While ringing guitars play a huge part in the Anathema sound by this point, ‘Pulled Under at 2000 Metres a Second’ is particularly wonderful as it sidesteps from the more obvious and wraps a angsty vocal around a dark and frenetic bassline. This alone would make the track one of the finest in the band’s cannon (particularly if you like the noisier material), but once the main guitar riff kicks in, it’s an unstoppable juggernaut of a tune. It may be noisier, but listening through decent speakers shows there are just as many layers here as on the more atmospheric material. A blanket of keys adds darkness; a shift between yelping and whispered vocals only adds to the general unease. The approach to each line is strangely familiar…it’s like hearing Roger Waters spitting lyrics from Pink Floyd’s ‘Sheep’ over a sheet of alternative rock bombast. Truly unnerving. This last offering for MFN isn’t short of quiet and haunting tracks either and like ‘A Fine Day To Exit’, the classiest of these comes in the title track – a slow blues-edged waltz with a guest vocal from Lee Douglas, whose voice cries each line like a woman lost somewhere in the dark. It’s almost nothing like ‘Pulled Under’ or ‘Balance’, yet fits the album surprisingly well. Arguably the strongest of this trilogy of albums, ‘A Natural Disaster’ is a crucial step towards the band Anathema would become by 2010.

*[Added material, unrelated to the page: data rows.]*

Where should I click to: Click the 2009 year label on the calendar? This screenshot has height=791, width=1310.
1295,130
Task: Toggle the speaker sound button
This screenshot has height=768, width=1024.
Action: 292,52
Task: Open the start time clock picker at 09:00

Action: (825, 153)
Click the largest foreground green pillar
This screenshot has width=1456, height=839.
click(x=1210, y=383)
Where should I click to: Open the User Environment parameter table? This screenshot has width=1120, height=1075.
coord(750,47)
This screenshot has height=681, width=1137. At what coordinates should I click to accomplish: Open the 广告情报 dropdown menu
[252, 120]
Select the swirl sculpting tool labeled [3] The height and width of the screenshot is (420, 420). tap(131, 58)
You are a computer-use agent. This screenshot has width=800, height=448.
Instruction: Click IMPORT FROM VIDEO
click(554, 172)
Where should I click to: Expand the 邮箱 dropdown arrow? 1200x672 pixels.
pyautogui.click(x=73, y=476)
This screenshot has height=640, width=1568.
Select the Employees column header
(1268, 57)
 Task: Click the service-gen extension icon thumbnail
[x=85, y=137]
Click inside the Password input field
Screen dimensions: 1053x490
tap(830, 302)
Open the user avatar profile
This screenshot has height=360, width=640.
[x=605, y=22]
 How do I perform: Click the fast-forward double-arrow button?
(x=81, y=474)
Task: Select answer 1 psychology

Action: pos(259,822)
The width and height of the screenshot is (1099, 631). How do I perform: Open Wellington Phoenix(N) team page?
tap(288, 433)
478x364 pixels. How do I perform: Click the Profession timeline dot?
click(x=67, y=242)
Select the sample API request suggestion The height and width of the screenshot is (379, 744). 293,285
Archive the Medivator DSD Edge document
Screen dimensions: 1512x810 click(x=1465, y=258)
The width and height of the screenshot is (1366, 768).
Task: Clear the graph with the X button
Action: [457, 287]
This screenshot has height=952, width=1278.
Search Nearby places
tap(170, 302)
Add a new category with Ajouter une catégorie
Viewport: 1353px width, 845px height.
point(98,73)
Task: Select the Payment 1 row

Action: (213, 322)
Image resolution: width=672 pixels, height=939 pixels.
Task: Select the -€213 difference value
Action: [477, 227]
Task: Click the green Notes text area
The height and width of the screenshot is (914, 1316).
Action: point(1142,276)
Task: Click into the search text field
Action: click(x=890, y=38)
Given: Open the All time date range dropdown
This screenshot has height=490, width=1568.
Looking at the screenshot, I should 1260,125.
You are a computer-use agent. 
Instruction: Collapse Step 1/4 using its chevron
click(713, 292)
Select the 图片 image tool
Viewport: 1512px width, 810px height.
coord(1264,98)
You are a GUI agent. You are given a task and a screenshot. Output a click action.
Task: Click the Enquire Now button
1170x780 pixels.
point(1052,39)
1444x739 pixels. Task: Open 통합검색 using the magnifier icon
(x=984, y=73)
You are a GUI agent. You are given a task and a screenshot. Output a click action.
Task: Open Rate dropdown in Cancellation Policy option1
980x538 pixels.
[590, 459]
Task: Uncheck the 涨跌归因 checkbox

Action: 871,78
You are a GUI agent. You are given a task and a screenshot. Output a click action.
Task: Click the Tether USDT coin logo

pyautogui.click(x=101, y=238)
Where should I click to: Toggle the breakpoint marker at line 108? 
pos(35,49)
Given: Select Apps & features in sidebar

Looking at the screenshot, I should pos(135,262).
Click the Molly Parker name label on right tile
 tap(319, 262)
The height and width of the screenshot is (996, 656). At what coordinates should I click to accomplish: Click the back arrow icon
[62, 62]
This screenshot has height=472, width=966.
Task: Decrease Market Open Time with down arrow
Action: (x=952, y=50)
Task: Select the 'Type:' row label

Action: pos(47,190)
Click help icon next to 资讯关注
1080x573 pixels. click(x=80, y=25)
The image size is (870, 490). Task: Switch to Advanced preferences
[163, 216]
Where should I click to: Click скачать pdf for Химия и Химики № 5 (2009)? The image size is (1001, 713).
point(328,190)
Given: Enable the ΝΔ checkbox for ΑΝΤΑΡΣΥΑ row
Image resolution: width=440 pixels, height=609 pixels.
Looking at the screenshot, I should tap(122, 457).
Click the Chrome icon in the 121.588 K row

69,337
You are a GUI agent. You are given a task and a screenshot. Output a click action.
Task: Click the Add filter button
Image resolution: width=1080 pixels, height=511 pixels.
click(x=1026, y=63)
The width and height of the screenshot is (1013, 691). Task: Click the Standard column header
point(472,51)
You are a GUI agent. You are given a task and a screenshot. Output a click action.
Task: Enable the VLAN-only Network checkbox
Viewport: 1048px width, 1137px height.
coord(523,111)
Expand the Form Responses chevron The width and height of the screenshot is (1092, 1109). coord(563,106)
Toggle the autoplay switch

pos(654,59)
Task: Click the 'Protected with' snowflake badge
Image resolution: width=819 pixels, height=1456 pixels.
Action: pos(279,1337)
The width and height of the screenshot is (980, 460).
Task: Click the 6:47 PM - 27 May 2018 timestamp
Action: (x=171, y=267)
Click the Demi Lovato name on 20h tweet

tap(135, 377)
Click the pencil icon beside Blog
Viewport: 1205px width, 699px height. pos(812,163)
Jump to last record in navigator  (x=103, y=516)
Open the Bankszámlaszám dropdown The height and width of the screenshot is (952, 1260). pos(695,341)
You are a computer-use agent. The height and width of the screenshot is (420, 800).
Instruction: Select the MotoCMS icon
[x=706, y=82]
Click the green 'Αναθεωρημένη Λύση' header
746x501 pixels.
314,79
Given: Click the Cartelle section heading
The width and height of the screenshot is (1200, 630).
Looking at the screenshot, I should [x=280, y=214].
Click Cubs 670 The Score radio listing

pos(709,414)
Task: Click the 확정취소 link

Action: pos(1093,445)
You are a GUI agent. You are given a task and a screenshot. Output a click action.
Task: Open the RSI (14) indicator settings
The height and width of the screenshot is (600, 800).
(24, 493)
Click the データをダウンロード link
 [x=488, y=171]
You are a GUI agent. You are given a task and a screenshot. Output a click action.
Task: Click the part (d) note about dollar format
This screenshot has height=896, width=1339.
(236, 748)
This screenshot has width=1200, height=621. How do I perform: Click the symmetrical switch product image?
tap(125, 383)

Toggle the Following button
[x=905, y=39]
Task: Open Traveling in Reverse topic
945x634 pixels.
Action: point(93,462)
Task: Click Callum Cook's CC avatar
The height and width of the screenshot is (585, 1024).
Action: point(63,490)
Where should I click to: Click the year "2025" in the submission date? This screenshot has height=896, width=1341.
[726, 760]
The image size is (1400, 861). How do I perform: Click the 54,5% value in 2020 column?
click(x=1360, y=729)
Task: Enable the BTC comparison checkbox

Although a couple of previous special edition bonus tracks are notably absent, there is a new bonus in that this set includes a previously unheard track ‘Fine Days’. Placed at the end of the ‘Judgement’ material, it is stylistically similar, with a strong leaning towards a heavy jangle. For the main hook, there’s an instantly likable choir of voices delivering a strong melody. It’s a track guaranteed to please those who’ve enjoyed Anathema – and in particular, the ‘Judgement’ LP – over the years.
Since the contents of this box set are of such a consistently high quality, ‘Fine Days’ provides a near perfect introduction to Anathema, should one be necessary. Avoiding any of the more marginal doom aspects of the band’s past but retaining a few darker elements, this box will be especially useful – and near essential – item for those who’ve discovered the band somewhat belatedly. Very little here is as quite as slick as that of the better known ‘Weather Systems’ or ‘Distant Satellites’, but most of the material is superior at almost every turn, too. Bringing a perfect blend of melody and moodiness, hearing Anathema’s Music For Nations recordings years after the event, it’s more than obvious why these albums have gained and retained such a cult audience.
[In addition to the ‘Fine Days’ box set, Music For Nations have also reissued ‘Judgement’, ‘A Fine Day To Exit’ and ‘A Natural Disaster’ on high quality vinyl editions.]